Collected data
================================

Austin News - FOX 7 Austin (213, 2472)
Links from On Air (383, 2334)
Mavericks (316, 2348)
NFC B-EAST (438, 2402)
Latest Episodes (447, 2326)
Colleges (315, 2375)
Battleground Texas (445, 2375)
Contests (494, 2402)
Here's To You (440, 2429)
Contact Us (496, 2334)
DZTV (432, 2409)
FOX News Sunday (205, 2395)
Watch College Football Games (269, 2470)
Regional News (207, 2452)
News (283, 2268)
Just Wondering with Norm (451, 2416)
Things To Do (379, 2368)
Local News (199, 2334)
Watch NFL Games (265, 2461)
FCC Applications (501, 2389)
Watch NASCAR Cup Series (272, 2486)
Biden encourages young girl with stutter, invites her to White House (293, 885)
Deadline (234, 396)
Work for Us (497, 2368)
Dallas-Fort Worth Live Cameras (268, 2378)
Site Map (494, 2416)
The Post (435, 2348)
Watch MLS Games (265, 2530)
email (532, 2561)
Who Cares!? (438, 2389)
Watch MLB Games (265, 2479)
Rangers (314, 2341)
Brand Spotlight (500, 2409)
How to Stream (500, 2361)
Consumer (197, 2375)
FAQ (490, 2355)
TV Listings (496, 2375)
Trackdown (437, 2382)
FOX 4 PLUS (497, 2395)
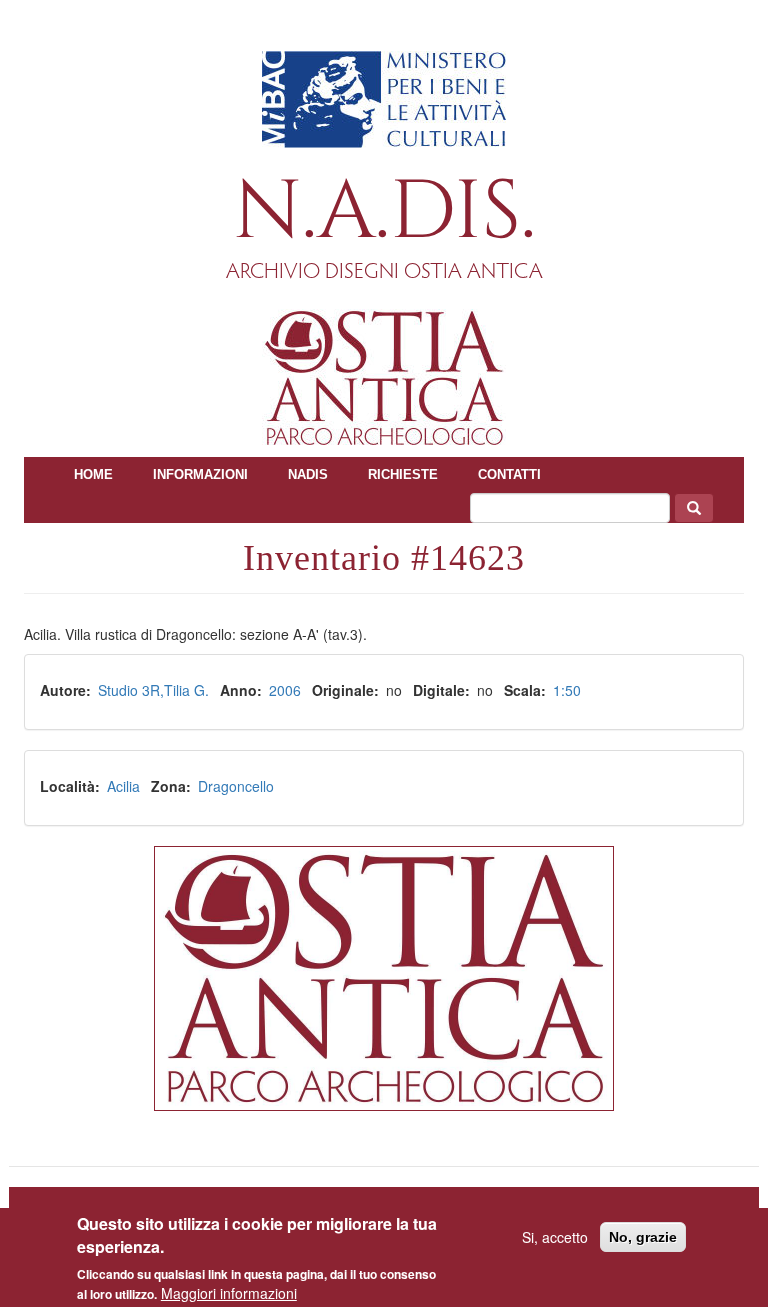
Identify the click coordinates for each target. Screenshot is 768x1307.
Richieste (403, 474)
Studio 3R (129, 690)
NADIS (308, 474)
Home (93, 474)
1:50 (567, 690)
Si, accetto (555, 1237)
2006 (285, 690)
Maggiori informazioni (229, 1293)
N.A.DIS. (384, 212)
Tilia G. (186, 690)
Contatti (509, 474)
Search (694, 508)
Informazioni (200, 474)
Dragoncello (236, 786)
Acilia (123, 786)
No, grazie (643, 1237)
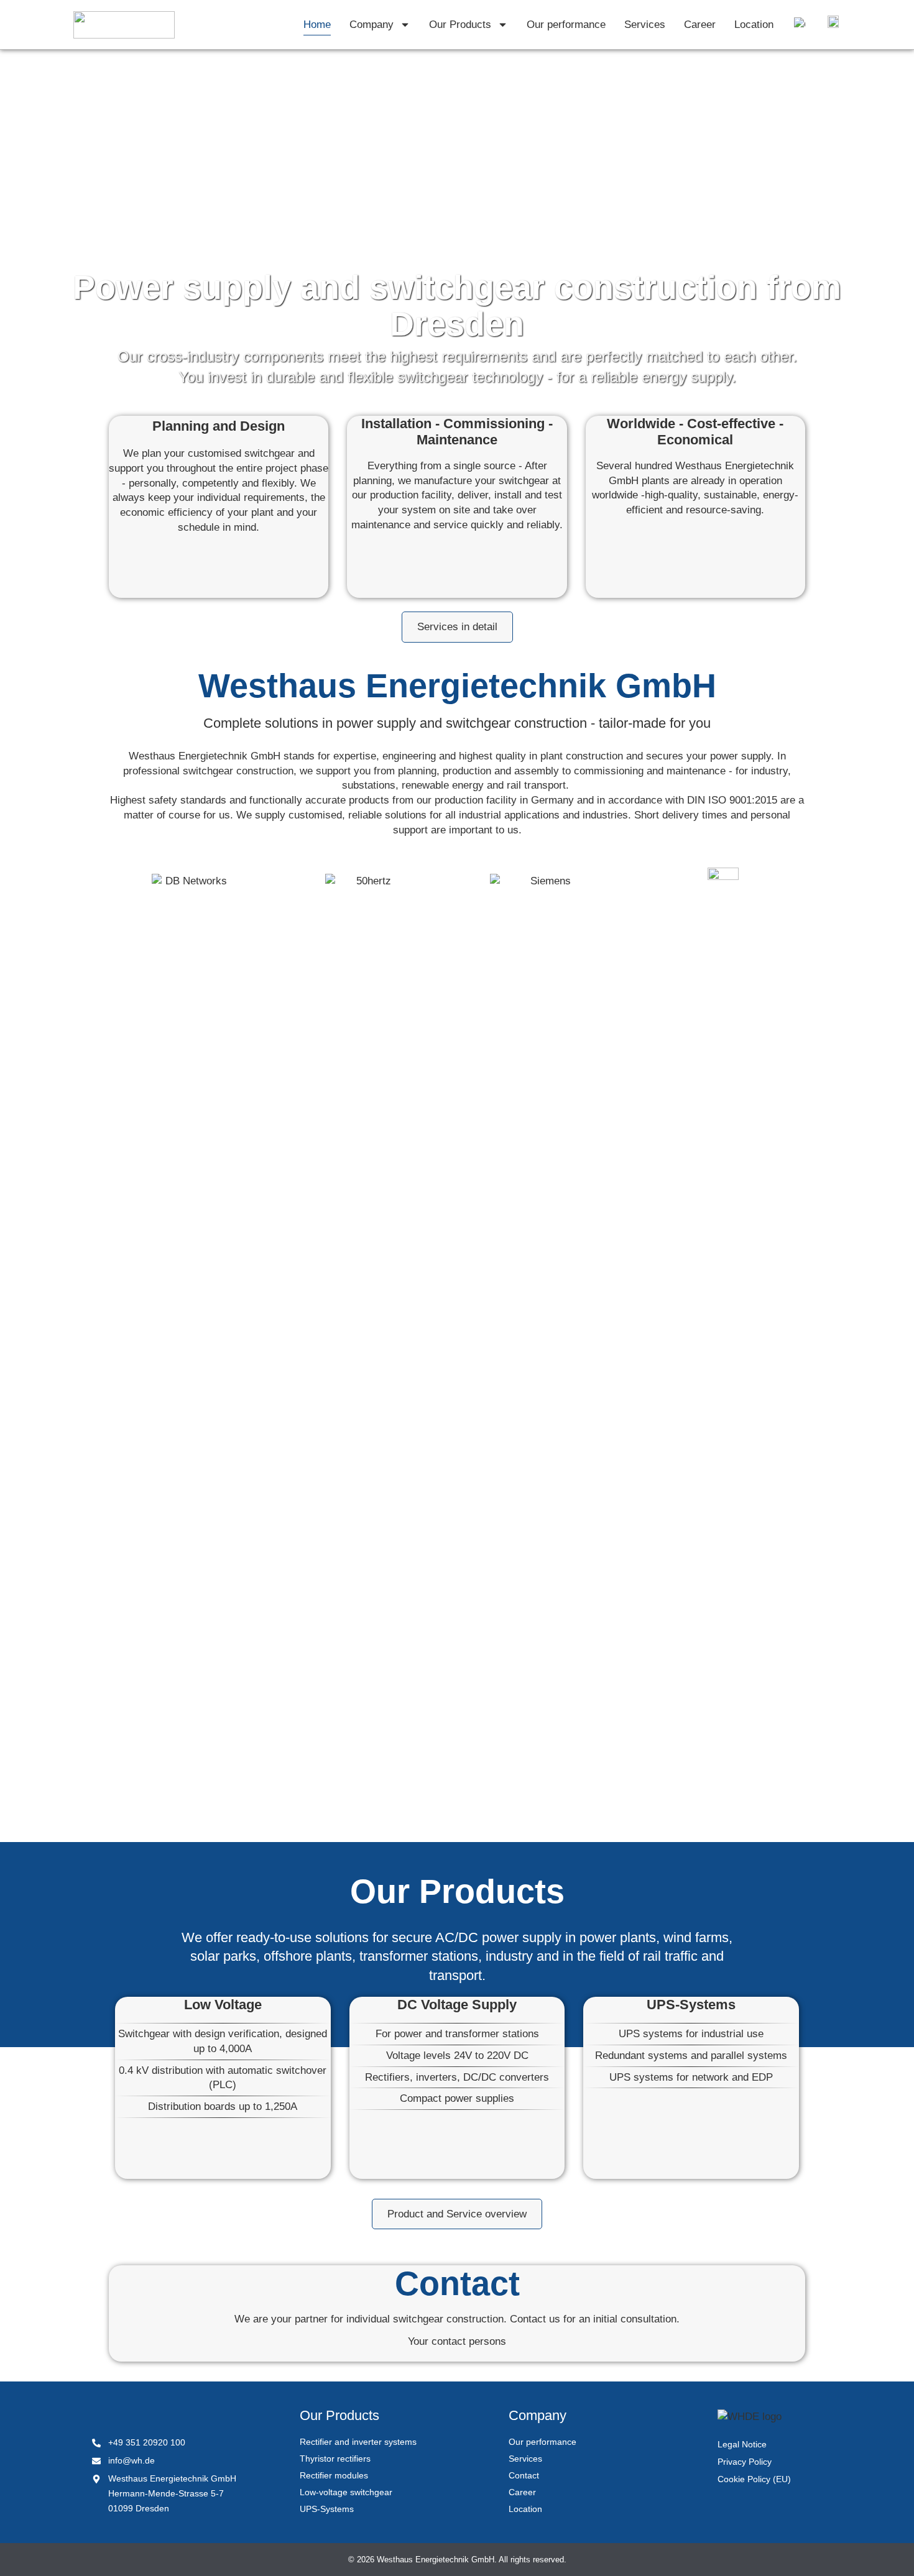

================================

» Work task: Once the line containing "Si, accetto (555, 1237)" has been located, transcribe exactly and only every line from the first line of the entries through it, excluding pictures.

» Result:
Austin News - FOX 7 Austin (213, 2472)
Links from On Air (383, 2334)
Mavericks (316, 2348)
NFC B-EAST (438, 2402)
Latest Episodes (447, 2326)
Colleges (315, 2375)
Battleground Texas (445, 2375)
Contests (494, 2402)
Here's To You (440, 2429)
Contact Us (496, 2334)
DZTV (432, 2409)
FOX News Sunday (205, 2395)
Watch College Football Games (269, 2470)
Regional News (207, 2452)
News (283, 2268)
Just Wondering with Norm (451, 2416)
Things To Do (379, 2368)
Local News (199, 2334)
Watch NFL Games (265, 2461)
FCC Applications (501, 2389)
Watch NASCAR Cup Series (272, 2486)
Biden encourages young girl with stutter, invites her to White House (293, 885)
Deadline (234, 396)
Work for Us (497, 2368)
Dallas-Fort Worth Live Cameras (268, 2378)
Site Map (494, 2416)
The Post (435, 2348)
Watch MLS Games (265, 2530)
email (532, 2561)
Who Cares!? (438, 2389)
Watch MLB Games (265, 2479)
Rangers (314, 2341)
Brand Spotlight (500, 2409)
How to Stream (500, 2361)
Consumer (197, 2375)
FAQ (490, 2355)
TV Listings (496, 2375)
Trackdown (437, 2382)
FOX 4 PLUS (497, 2395)
Identify the click coordinates for each target. Screenshot is 768x1307.
Richieste (403, 474)
Studio 3R (129, 690)
NADIS (308, 474)
Home (93, 474)
1:50 (567, 690)
Si, accetto (555, 1237)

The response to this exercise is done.